9-year-old hangs with PopCap, creates iOS game via Make A Wish Foundation - shawndumas
http://www.tuaw.com/2011/05/04/9-year-old-hangs-with-popcap-creates-ios-game-via-make-a-wish-f/
======
goatforce5
Making a video game is pretty neat and all, but I think Electron Boy wins the
best wish ever prize (they hand out prizes for that, right?):

<http://www.youtube.com/watch?v=1FCIskbu-OM>

[http://seattletimes.nwsource.com/html/localnews/2011740342_e...](http://seattletimes.nwsource.com/html/localnews/2011740342_electronboy30m.html)
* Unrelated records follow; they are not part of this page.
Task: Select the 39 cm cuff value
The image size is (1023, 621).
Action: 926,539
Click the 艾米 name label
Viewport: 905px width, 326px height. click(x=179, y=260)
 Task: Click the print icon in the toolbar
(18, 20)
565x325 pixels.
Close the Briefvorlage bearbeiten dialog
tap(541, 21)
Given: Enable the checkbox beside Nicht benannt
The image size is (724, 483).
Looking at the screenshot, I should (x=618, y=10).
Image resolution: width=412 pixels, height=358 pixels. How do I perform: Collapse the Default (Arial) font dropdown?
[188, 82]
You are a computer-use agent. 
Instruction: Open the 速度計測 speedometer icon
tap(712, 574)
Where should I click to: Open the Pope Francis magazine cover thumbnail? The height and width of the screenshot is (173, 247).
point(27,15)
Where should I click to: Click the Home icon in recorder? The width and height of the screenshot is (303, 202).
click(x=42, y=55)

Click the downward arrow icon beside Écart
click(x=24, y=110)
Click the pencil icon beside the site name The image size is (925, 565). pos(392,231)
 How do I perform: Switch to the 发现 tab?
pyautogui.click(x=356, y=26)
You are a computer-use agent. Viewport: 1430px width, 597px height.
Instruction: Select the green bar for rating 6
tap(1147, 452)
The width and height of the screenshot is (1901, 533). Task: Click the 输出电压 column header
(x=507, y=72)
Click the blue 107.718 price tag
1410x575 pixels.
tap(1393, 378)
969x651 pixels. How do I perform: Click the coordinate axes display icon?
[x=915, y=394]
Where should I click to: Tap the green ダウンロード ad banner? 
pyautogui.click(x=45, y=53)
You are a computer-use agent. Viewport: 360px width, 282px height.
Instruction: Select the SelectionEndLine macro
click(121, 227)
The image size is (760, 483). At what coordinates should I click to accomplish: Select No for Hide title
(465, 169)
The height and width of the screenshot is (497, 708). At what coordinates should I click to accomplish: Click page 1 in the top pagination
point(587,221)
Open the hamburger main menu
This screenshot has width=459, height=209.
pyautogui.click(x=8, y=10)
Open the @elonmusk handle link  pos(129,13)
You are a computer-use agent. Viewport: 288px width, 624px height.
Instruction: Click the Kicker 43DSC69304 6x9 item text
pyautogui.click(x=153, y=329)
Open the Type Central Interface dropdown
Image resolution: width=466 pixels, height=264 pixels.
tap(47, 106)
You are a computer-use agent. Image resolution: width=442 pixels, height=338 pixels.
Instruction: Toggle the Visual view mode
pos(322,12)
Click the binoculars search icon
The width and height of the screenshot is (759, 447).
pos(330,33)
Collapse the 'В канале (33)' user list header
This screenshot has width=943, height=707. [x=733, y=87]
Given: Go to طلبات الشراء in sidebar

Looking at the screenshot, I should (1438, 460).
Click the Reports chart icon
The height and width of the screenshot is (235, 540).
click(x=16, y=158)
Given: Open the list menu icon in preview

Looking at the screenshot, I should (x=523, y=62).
Both Electron Boy and the Pop Cap kid seem to be from Seattle. The Make A Wish
Seattle office is really hitting it out of the park (as much as an
organisation that always hits it out of the park can do, if you know what I
mean).

------
acrum
This is a great story; I wish there was more of this. Obviously Pop Cap has
something to gain from this story-- goodwill at least, since they mentioned
proceeds will go to Make A Wish. Too often around here we're flooded with the
"out for yourself" mentality, which I suppose rightly fits in with the
entrepreneurial nature. This is a nice break from that.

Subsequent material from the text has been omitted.